* What this exercise asks:
1. Please repeat the Stonham passage word for word, from "He was Examiner" up to and including "University of Ireland.".
2. Carry on the Stonham passage from its final sentence.

* Passage shown:

He was Examiner in Elementary Anatomy to the Conjoint Board, Examiner in Surgery to the Society of Apothecaries and to the Royal University of Ireland.

A brusque manner was accompanied by a natural kindness under the surface. His personal acts of kindness to students and nurses at the Hospital were long remembered. He was not a reader of medical literature, but he was an ornithologist with a wide knowledge of bird lore. He filled his house with a beautiful and rare collection of birds and their eggs, and he published in 4to, Birds of the British Islands, 1906-11, notable for the guidance which he gave to L M Midland in making the black-and-white drawings, as well as for the value of the text. In early life he was an enthusiastic climber as a member of the Alpine Club, and he made some noteworthy ascents. This, and some of his ventures after birds' eggs, may have overstrained him, for he had some attacks of pulmonary inflammation which were ominous of a persistent emphysema.

Stonham had a distinguished career in military service as a volunteer. He joined the Yeomanry and took part in organizing its ambulance service. Upon the outbreak of the South African War he was appointed Surgeon-in-Chief of the Yeomanry Field Hospital, which he took out to South Africa. As the hospital advanced up country, the Field Ambulance arrived soon after the capture of the Derby Militia by De Wet. It devolved upon Stonham, as Major RAMC, Officer in Command and the senior officer present, to arrange matters temporarily with the Boer General, and to transmit the first knowledge of the capture to the British authorities. For his South African services he received the Medal with four Clasps, was mentioned in dispatches and decorated a CMG. He edited the Record of the Yeomanry Field Hospital.

* Records supplied:
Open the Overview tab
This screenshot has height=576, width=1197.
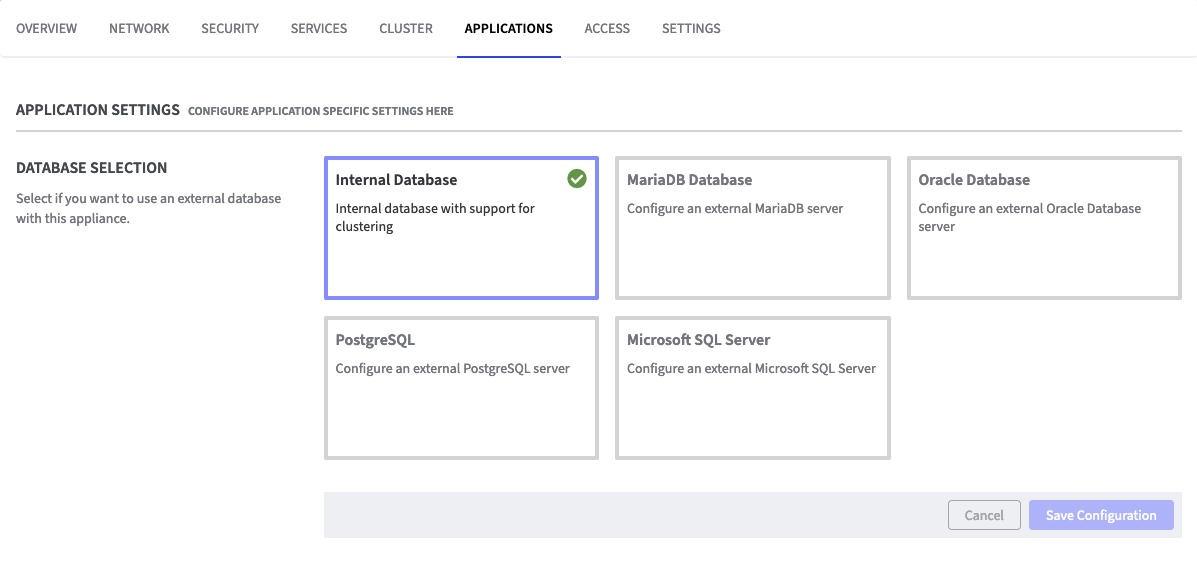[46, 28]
...
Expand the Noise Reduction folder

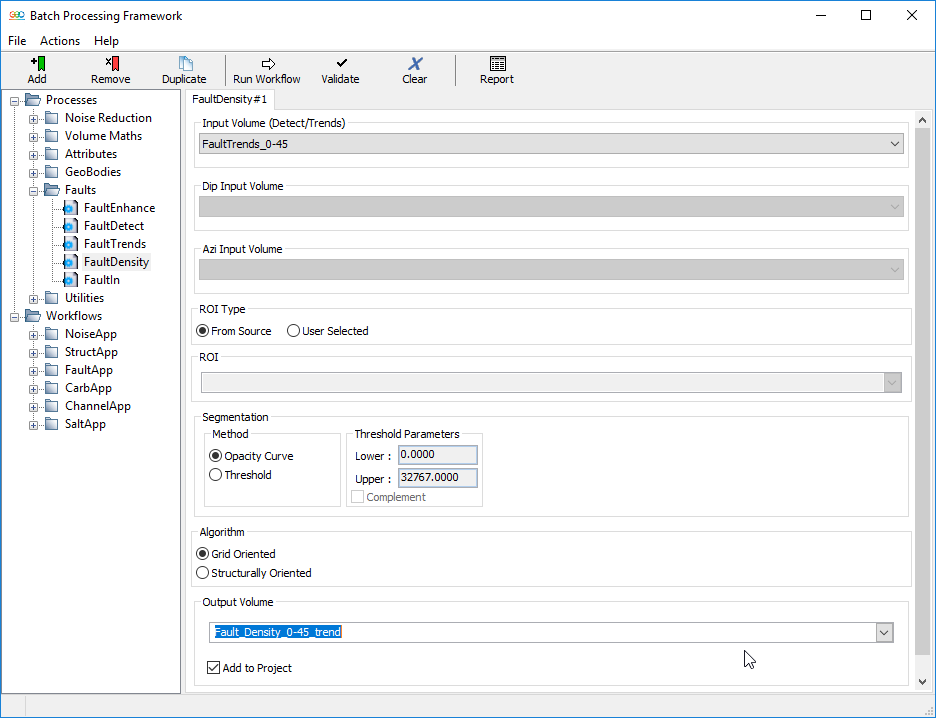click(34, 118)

* Answer set:
1.
He was Examiner in Elementary Anatomy to the Conjoint Board, Examiner in Surgery to the Society of Apothecaries and to the Royal University of Ireland.

2.
After his return he devoted an immense amount of time to the training of recruits and the providing of equipment and horses for a Mounted Ambulance. Despite lack of funds, the London Mounted Brigade Field Ambulance, with Lieut-Colonel Stonham, RAMC (T), had been well practised in field manoeuvres, and on the outbreak of the War in August, 1914, was ready, and Stonham could have taken out the completely furnished Mounted Ambulance with the First Expeditionary Force. Unfortunately he had to undergo the severest trial to his patience: his trained men and horses were transferred to fill up deficiencies elsewhere. He had to spend a bad winter in East Anglia, replacing what had been taken from him, whilst watching for a threatened invasion. In 1915 his Ambulance, being then reorganized, was ordered to Egypt, where Stonham served further as Inspector of Hospitals and Consulting Surgeon. But the previous winter had caused additional pulmonary trouble; he was weakened by dengue and dysentery. Phthisis advanced rapidly; he was forced to go to Cannes on sick-leave. Becoming worse, he arrived home in January, wasted and breathless, and died at his house, 4 Harley Street, on Feb 1st, 1916. His funeral, with military honours, took place at Golder's Green, and his name is inscribed on the College Roll of Honour.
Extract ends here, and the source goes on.